FRAN: Honey, it’s just food, you can’t fail.

BRIGHTON: Unless you order the Mao Tse Tongue.


BRIGHTON STICKS OUT HIS TONGUE.


MAGGIE: Grow up, Brighton.

FRAN: How about you, Gracie, what do you feel like?

GRACIE: Actually, I’m a little down, but it could be my blood sugar.

FRAN: So we’ll do the Dysfunctional Family Dinner. With that you get the shrimp.


MAGGIE: We’re sorry, we never did this before.

FRAN: You never ordered in Chinese food?!?!

MAGGIE: We’ve never ordered in anything. Niles always makes dinner.

BRIGHTON: Except when Dad drags us to some stupid, four-star restaurant.

FRAN: You poor deprived kids. Okay, I’ll pick. (INTO PHONE) Hello? You still
there? Yeah. We’ll have the mu shu… with beef… and cold Szechuan noodles…

GRACIE: Yuck.

FRAN: (TO KIDS) You’re gonna love ‘em. It’s just like spaghetti with peanut
butter. (OFF THEIR BLANK STARES) You have had peanut butter?


MAXWELL IS SEEN COMING DOWN THE STAIRS.


FRAN (CONT’D): (INTO PHONE) Oh! Hold on. The father may be joining us! This
could mean an upgrade to the Imperial Feast.
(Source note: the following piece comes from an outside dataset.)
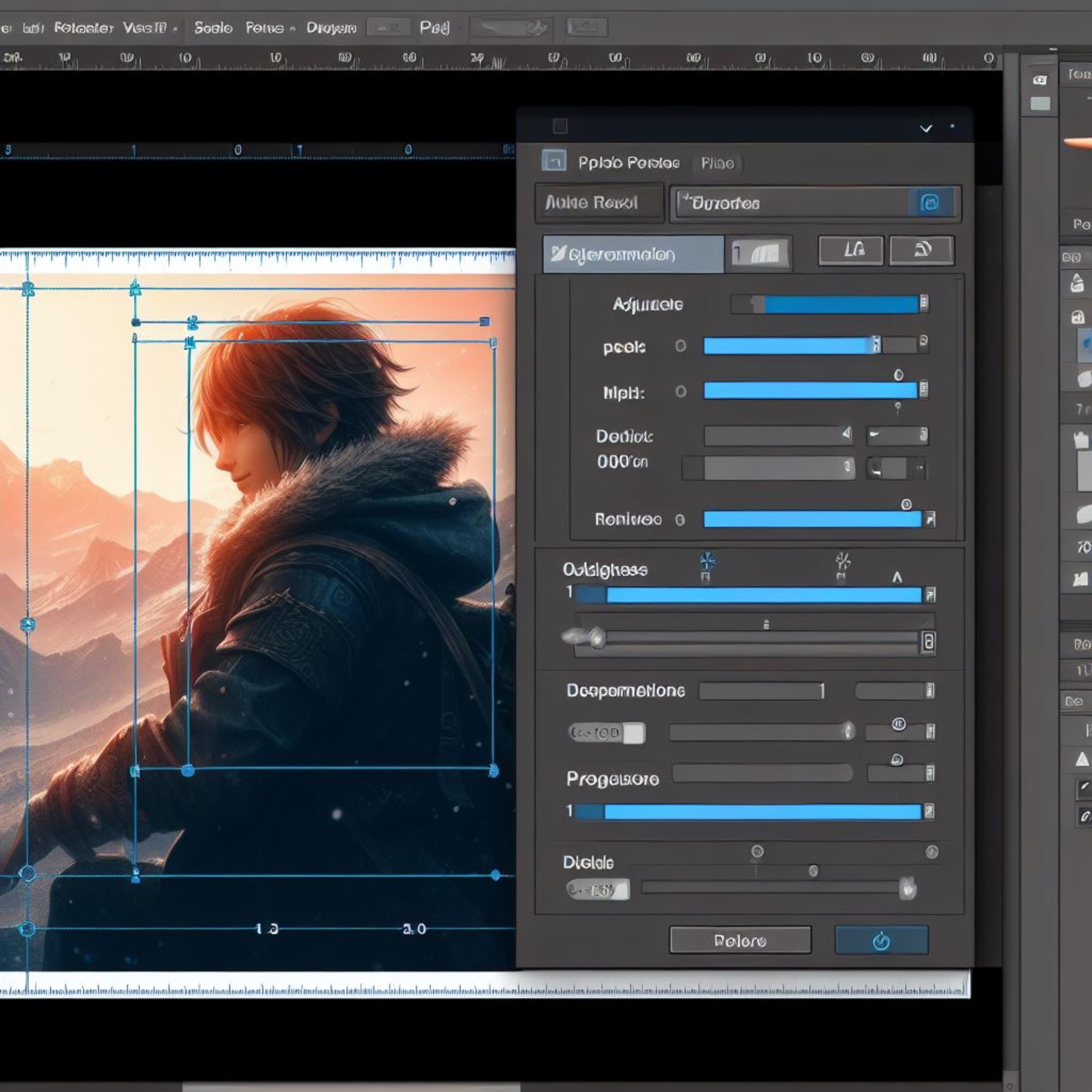Click the LA icon button

click(851, 250)
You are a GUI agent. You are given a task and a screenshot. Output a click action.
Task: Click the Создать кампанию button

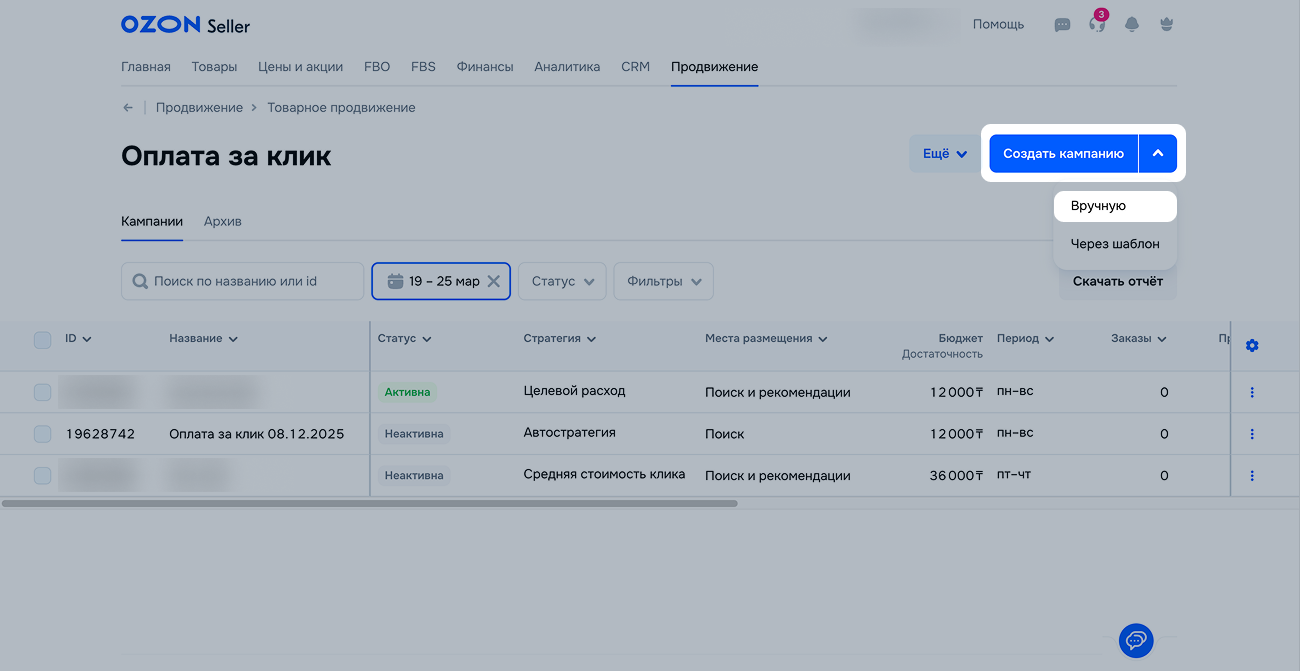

MAXWELL: What’s going on? Where’s Niles?

FRAN: He’s q*eer.

GRACIE: So we’re doing take-out.

MAXWELL: Take-out?! Miss Fine, I will not have my children eating like… like
actors!

FRAN: I’m just trying to expose them to other cultures. They order Chinese food,
they learn how Jewish people eat.

MAXWELL: I was going to suggest The Four Seasons.


THE KIDS GROAN.


FRAN: Now kids, let’s not be hasty…

MAXWELL: No, no, have your fun, order Chinese. But keep the chop sticks away
from Brighton.


THE KIDS CHEER. MEANWHILE, GRACIE INDICATES PHONE IN FRAN’S HAND.


GRACIE: Fran, the man’s yelling!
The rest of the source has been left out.